As powerful as all this is Intruder has more going for it than horror kicks (although I must confess to raising a smile at the gruesome sight of a pair of freshly severed arms in an ice box with the fingers still twitching). The nightmare situation Wayne Lai’s taxi-driver finds himself in – literally gaffer-taped to a wheelchair and wrapped up like a mummy as he awaits a dreadful fate – leads him to reflect on how selfishly he’s behaved in abandoning his own daughter to the care of his mother. And as the long night wears on, the details of Lai’s pathetic life eke out (in bitter contrast to the initial meeting between the two in which Wu posed as a needy prostitute to Lai’s braggart client), escape attempts are made and foiled and Chien-Lien shows unexpected sympathy to the little girl she’s abducted but finds herself unable to kill.

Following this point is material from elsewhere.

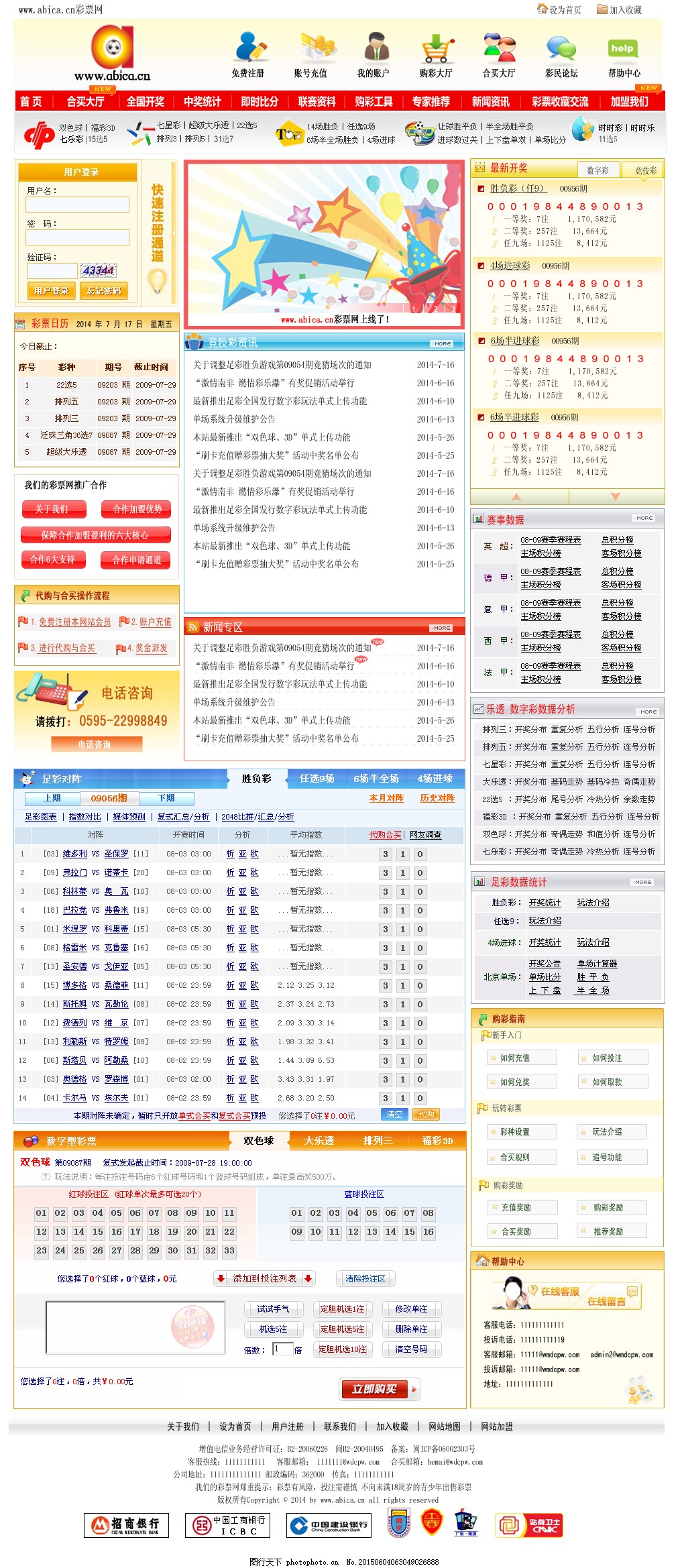Click the 用户登录 login button

52,290
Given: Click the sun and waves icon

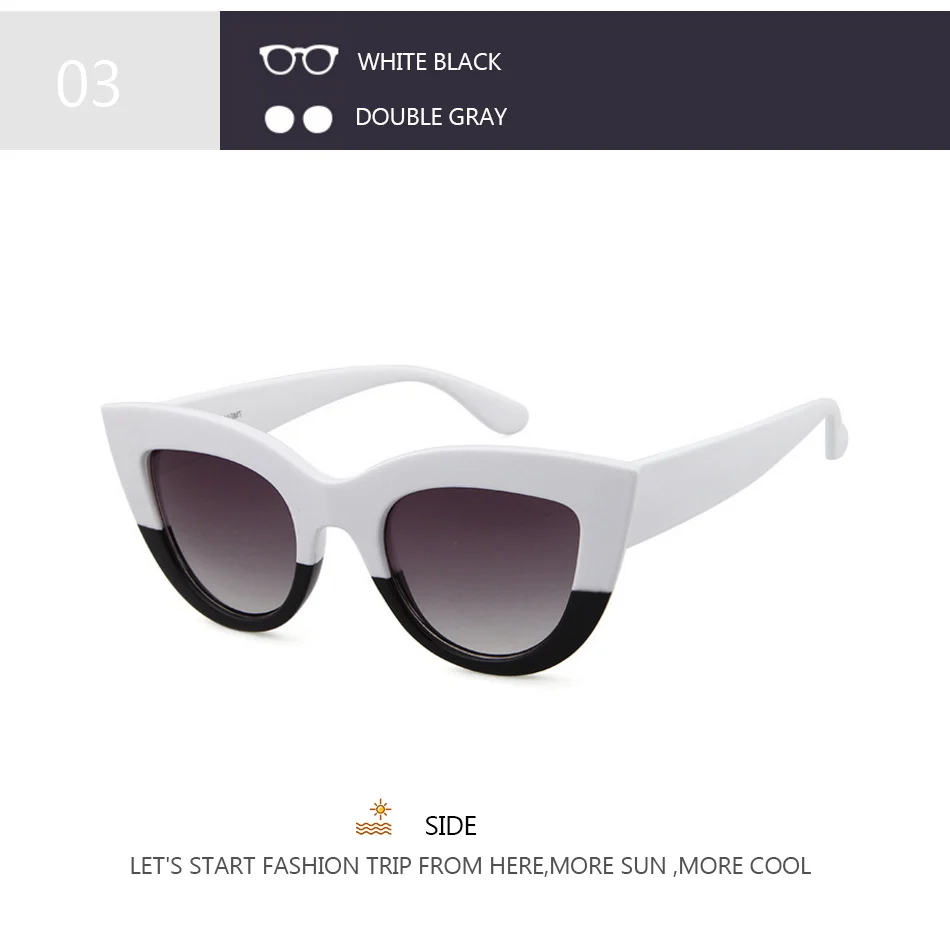Looking at the screenshot, I should [x=374, y=817].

Her husband of course has no such compunction and once he turns up the little girl ends up captured, buried and almost drowned before finally escaping by getting washed downriver in a raging torrent. It’s a nail-bitingly intense climax and on a technical level Intruder is extremely well done, especially its noir-ish cinematography. Director Tsang Kan-Cheung really knows how to establish a sense of place. He’s very good at laying out the geography of Lai’s flat, in which the bulk of the action unfolds. On the strength of this it’s a shame he never directed again even though he’s forged a highly successful career as a screenwriter, Kung-Fu Hustle and Shaolin Soccer amongst them. As with Beyond Hypothermia, if you can find this one with the original Cantonese audio and without cuts, strongly recommended.